**WORK ITEM**: From the line containing "Screen dimensions: 1272x898" down to the final line of the entries below, restate each line word for word and add nothing.

**DATA**:
· · · · · · ·

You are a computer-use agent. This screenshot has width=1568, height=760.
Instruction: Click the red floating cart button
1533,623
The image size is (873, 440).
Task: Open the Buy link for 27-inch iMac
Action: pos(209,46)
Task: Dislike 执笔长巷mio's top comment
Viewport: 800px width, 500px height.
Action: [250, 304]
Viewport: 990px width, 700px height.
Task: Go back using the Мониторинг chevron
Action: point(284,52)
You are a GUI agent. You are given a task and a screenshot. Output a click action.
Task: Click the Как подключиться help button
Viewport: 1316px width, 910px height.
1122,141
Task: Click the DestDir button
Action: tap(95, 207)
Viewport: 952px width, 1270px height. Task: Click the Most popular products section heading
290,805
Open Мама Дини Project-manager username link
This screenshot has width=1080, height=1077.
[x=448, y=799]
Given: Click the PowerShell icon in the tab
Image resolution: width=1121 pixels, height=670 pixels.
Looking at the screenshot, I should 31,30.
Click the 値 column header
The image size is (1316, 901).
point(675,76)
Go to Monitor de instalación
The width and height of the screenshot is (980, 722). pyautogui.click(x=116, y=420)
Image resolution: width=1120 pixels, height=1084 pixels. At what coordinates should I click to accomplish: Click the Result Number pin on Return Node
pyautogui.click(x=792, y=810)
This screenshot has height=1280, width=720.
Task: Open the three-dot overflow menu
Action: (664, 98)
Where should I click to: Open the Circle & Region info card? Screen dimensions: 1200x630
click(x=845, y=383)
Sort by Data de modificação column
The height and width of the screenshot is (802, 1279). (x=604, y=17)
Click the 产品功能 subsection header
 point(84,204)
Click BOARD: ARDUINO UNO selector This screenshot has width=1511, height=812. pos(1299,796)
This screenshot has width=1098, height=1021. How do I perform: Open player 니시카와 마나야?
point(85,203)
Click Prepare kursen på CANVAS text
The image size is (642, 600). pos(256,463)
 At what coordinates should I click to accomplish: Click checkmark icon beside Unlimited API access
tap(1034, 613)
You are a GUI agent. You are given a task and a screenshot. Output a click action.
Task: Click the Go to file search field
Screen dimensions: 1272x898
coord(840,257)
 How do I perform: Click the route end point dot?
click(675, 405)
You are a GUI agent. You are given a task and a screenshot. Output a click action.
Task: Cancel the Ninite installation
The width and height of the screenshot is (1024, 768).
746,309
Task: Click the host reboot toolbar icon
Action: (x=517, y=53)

· · · · · · ·

**SOLUTION FOR THIS PROBLEM**:
Screen dimensions: 1272x898
coord(840,257)
 How do I perform: Click the route end point dot?
click(675, 405)
You are a GUI agent. You are given a task and a screenshot. Output a click action.
Task: Cancel the Ninite installation
The width and height of the screenshot is (1024, 768).
746,309
Task: Click the host reboot toolbar icon
Action: (x=517, y=53)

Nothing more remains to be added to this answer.